CSUDH is Hiring Faculty

By Kelsey Reichmann
Managing Editor

California State University, Dominguez Hills is committed to raising graduation rates, nearly $3.5 million a year committed.

The Graduation Initiative 2025 was set up across all the California State Universities in 2015 to raise graduation rates. Each year, the CSU allocates funds to each university depending on need. For the 2018-2019 school year, CSUDH was given $3.819 million.

So where does all this money actually go?

The CSU does not mandate specific areas where funds must go, but rather broadly states that the money should be used for “ensuring classes are available when students need them and hiring additional faculty to teach those classes,” according to CSU Graduation Initiative: Progress Report 2018.

At the Budget Town Hall meeting on Nov. 14, Naomi Goodwin, vice president of administration and finance, said $350,000 is put aside for math and English academic support for freshmen and courses with low success incomes.

Ken O’Donnell, vice provost accreditation liaison officer, says that CSUDH is focusing on two areas to allocate the rest of the funding: hiring faculty and data analytics.

Between fall 2012 and fall 2016, CSUDH made 96 tenure-track faculty appointments according to the Report on the 2016 Faculty Recruitment and Retention Survey put out by the office of the chancellor. During this same period, California State University, Fullerton made 254 appointments and California State University, Long Beach made 235. The same report also states that CSUDH has the lowest success rate of all 23 CSU campuses for tenure-track searches and appointments at 66 percent.

“I’ll point out the dismal lack of tenure density at Dominguez Hills, which went from 33 percent to 28 percent tenure density in the last five years,” writes Molly Talcott, California Faulty Association Vice President-South, in a November 2017 article titled “The CSU needs to improve faculty tenure density- and here are numbers to prove it.”

Tenure density has been a problem at CSUDH for a long time. This explains why they are allocating all but $625,000 of the remaining $3.469 million for the hiring of tenure-track faculty O’Donnell said.

O’Donnell says tenure-track faculty is proven by national studies to improve student success because faculty are on campus more and help the administration make decisions about where the university is headed.

“Those faculty are expected to contribute more to the university then the lecturers are…so when there are decisions to make or committee meetings that you need a faculty representative in, we don’t normally ask them (lecturers) to come because they are not being compensated for it,” O’Donnell said.

While CSUDH has been given a considerable amount of money to hire tenure-track faculty, this in no way makes the process easy. O’Donnell says they usually spend a whole year looking through faculty applications. Once they agree on faculty appointments, the University Budget Committee approves them and then they are sent to the president for final approval. The process seems long and tedious, however, receiving tenure allows the professor to be at the university for the rest of their career and will result in a lot of money from the university O’Donnell said.

The $625,000 will be allocated to what is referred to as data analytics. O’Donnell says that this information would show professors how well students are doing in their classes. The hope, O’Donnell says, is to get this information into the hands of everyone who works at CSUDH to eliminate the achievement gap.
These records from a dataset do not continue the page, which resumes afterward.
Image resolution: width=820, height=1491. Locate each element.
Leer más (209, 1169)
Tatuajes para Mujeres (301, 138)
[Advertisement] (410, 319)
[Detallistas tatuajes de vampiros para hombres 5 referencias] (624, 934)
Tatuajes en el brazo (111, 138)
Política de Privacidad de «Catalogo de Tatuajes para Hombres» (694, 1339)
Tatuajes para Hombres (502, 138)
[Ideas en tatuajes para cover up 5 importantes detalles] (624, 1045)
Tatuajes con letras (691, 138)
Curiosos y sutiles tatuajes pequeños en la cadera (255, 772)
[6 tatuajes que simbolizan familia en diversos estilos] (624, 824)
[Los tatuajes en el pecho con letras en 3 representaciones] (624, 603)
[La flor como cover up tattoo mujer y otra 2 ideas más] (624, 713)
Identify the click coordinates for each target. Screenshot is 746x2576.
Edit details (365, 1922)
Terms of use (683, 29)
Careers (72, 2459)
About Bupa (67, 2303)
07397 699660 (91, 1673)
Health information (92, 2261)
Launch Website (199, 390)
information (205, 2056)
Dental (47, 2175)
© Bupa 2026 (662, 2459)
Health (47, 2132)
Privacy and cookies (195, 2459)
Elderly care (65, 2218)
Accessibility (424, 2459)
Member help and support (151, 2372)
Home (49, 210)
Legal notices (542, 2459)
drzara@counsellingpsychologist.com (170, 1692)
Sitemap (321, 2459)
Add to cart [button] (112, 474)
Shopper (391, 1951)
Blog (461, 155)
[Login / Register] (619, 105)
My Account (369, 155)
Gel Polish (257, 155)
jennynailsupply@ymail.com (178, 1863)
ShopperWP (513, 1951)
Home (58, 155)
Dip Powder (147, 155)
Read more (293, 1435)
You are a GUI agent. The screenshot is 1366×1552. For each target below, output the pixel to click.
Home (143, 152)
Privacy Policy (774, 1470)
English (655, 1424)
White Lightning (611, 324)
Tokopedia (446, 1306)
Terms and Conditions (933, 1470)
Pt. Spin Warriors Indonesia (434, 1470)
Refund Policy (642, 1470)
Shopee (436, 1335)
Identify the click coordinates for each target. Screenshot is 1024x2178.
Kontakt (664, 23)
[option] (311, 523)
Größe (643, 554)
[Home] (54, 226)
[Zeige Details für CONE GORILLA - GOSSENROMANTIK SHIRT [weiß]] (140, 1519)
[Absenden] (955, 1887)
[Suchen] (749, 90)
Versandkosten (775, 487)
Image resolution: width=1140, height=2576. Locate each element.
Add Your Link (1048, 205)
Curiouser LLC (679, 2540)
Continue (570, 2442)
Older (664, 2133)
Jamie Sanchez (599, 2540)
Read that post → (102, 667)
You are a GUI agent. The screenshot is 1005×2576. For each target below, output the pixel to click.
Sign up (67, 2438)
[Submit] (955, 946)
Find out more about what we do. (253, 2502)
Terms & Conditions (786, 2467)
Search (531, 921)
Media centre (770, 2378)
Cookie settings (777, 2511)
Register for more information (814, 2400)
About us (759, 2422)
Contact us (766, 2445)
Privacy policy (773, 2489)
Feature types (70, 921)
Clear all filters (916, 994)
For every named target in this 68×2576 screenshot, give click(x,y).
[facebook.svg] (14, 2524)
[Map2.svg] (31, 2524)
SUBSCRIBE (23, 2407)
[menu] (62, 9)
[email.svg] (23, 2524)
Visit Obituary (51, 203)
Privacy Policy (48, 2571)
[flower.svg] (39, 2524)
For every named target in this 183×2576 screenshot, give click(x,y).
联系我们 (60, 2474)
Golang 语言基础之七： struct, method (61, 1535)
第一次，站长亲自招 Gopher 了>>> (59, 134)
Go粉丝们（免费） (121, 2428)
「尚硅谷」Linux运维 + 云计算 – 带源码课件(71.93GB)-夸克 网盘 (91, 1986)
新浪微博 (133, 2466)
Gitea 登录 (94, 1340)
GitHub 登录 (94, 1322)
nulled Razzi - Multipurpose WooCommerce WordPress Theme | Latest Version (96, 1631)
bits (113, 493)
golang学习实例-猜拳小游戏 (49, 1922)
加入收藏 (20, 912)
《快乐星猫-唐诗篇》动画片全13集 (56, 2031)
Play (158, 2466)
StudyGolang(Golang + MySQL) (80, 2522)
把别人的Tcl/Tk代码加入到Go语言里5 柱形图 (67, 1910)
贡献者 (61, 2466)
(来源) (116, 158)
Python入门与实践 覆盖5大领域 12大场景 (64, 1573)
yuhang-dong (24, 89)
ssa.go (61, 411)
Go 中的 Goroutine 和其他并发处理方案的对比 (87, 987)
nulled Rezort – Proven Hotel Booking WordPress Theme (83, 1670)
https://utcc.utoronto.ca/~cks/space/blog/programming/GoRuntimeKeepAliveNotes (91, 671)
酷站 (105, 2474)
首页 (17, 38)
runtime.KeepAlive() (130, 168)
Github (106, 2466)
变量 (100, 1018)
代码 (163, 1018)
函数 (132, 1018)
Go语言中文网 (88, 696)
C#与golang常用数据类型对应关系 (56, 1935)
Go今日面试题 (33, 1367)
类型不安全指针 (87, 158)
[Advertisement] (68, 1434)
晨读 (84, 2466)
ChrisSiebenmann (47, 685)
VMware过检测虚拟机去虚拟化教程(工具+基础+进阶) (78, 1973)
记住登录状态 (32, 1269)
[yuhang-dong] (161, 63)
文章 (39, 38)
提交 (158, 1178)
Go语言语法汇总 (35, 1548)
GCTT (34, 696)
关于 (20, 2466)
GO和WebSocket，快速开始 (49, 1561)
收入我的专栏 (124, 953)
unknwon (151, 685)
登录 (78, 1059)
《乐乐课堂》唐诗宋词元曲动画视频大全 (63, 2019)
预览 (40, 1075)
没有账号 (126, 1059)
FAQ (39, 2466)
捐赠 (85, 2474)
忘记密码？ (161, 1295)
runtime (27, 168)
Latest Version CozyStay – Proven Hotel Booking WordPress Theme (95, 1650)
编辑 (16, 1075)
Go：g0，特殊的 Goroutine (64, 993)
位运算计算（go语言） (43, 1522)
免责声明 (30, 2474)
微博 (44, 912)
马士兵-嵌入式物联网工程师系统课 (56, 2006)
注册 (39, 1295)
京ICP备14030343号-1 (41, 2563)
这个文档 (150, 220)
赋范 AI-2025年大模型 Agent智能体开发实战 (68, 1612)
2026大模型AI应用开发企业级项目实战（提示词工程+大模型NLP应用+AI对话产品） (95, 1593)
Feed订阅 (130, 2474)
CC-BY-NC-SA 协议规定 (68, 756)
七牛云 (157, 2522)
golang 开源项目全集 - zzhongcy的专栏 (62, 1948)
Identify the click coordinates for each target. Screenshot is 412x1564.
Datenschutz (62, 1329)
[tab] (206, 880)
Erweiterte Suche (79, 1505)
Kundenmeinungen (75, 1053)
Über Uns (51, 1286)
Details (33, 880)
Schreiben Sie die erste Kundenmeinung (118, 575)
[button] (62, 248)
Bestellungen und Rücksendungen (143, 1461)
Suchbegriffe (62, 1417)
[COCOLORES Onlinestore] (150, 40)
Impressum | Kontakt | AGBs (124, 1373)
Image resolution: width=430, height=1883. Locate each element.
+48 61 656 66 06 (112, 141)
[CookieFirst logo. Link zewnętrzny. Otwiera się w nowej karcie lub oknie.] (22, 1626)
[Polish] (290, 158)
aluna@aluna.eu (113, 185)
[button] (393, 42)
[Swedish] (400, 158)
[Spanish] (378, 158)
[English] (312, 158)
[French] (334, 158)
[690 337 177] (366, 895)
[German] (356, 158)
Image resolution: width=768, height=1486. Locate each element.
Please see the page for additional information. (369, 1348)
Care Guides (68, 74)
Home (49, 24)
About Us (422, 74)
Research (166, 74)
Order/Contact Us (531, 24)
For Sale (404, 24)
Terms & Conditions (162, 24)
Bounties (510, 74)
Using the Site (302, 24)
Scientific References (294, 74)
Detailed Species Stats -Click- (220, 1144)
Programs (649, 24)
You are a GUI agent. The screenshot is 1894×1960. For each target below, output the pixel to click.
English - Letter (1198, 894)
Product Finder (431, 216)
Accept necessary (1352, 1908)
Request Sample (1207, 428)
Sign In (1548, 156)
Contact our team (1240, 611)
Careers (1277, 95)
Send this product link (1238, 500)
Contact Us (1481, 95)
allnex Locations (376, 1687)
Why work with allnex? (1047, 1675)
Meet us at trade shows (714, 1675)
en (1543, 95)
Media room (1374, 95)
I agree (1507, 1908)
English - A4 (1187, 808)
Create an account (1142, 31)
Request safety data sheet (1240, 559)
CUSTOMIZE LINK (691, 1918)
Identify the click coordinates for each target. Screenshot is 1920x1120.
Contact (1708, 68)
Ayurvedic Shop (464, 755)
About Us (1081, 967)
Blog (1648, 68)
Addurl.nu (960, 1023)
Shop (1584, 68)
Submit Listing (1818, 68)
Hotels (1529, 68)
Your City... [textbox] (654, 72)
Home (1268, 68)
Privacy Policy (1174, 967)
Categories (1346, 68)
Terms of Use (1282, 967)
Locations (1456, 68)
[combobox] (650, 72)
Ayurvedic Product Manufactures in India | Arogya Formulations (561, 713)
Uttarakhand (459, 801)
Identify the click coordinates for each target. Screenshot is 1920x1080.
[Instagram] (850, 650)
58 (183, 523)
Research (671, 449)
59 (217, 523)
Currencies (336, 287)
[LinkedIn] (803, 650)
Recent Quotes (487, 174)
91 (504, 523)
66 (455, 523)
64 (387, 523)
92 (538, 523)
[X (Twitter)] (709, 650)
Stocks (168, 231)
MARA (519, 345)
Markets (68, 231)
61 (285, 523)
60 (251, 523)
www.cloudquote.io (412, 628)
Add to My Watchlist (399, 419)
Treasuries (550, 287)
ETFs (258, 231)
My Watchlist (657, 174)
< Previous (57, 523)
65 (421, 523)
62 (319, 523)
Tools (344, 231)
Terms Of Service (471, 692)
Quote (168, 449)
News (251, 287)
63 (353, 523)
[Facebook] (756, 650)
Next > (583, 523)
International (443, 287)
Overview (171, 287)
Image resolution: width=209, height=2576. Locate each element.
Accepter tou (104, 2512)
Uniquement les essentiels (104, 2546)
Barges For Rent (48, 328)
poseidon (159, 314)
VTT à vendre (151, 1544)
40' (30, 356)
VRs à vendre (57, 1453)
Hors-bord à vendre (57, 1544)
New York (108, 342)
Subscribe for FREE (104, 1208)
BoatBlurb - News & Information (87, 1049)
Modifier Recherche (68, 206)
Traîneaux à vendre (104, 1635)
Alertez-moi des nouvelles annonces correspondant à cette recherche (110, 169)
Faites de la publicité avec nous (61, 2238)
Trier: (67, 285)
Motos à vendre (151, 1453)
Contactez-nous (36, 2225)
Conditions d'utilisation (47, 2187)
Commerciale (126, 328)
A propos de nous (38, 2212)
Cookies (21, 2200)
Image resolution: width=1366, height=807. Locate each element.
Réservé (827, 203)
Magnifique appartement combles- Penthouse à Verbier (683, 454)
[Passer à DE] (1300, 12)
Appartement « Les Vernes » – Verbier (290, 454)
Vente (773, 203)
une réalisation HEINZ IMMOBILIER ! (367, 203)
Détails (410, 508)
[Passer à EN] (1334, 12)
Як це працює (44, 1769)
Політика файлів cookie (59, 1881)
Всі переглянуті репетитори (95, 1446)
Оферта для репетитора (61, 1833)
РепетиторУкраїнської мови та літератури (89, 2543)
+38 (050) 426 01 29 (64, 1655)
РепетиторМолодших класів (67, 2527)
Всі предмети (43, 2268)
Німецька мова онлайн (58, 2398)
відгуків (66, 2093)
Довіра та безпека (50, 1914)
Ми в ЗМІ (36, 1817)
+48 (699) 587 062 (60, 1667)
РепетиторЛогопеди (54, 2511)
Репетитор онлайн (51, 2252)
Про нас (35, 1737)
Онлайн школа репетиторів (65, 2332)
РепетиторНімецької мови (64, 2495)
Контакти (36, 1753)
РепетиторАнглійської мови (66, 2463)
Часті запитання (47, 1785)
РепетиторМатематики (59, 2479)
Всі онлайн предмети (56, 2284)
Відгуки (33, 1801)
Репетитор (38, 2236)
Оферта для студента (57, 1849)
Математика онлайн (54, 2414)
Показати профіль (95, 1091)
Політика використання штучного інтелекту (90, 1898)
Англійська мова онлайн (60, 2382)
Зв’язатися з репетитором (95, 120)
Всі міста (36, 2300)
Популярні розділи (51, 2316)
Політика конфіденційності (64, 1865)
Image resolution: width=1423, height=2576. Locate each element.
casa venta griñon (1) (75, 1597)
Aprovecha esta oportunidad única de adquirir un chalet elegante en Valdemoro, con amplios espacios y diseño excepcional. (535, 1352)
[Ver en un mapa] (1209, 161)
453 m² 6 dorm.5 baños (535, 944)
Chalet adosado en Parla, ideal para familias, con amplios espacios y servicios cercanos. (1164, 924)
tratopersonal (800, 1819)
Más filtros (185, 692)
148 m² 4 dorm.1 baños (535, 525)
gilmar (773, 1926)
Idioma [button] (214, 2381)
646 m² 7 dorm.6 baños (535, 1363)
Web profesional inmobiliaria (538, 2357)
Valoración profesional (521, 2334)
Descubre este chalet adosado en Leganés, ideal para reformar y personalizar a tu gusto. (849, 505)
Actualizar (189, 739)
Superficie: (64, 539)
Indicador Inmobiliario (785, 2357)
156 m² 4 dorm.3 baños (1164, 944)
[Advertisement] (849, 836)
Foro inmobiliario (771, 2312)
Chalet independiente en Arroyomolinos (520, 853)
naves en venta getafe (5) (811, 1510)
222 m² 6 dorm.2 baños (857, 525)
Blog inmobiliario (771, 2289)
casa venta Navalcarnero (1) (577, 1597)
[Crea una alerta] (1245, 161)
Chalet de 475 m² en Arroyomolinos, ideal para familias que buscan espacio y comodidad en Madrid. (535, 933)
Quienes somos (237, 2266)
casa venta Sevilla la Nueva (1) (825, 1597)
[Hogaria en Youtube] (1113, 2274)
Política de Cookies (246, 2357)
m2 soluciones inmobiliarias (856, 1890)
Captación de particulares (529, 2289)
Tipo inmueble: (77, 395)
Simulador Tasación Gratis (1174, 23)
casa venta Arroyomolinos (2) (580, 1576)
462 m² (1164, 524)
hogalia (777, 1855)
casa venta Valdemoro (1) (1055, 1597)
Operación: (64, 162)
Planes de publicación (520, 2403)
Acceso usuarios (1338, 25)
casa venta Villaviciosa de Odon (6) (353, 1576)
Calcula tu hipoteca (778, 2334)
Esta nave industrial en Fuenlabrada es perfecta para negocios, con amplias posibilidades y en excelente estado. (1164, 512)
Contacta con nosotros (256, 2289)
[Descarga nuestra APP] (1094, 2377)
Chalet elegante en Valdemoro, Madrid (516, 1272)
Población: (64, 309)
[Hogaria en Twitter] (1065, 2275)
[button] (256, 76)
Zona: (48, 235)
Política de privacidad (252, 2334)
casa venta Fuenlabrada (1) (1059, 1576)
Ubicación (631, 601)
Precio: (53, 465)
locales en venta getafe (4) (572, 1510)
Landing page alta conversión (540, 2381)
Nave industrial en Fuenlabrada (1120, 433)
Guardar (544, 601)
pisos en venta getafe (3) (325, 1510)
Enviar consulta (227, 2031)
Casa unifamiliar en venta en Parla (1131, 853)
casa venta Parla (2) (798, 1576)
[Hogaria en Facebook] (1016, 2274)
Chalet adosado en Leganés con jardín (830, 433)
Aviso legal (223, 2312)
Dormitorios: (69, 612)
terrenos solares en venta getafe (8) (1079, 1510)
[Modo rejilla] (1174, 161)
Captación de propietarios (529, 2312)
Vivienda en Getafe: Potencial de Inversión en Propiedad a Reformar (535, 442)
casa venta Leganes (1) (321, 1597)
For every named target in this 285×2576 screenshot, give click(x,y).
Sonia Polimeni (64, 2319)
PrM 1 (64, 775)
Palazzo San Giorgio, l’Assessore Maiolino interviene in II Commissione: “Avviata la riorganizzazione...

For example, “a chemistry professor could see which course in their entire curriculum is giving students the most trouble and then using that dashboard to disaggregate by the different student ethnicities and that could be how we eliminate our achievement gap,” O’Donnell said.

The money will be used to hire IT staff as well as train professors on how to interpret and use the data they will be receiving.

Currently, none of the funds given by the CSU are allocated for creating classes because CSUDH is using the money from the student success fee for this O’Donnell said. However, in the next few years, Dominguez could be seeing a surge in admissions. CSUDH will be apart of a redirection program in which students who apply at other CSU’s and are not accepted will be automatically accepted at CSUDH. This coupled with the decline in classroom numbers as a result of the Master Plan construction will be something to keep an eye on.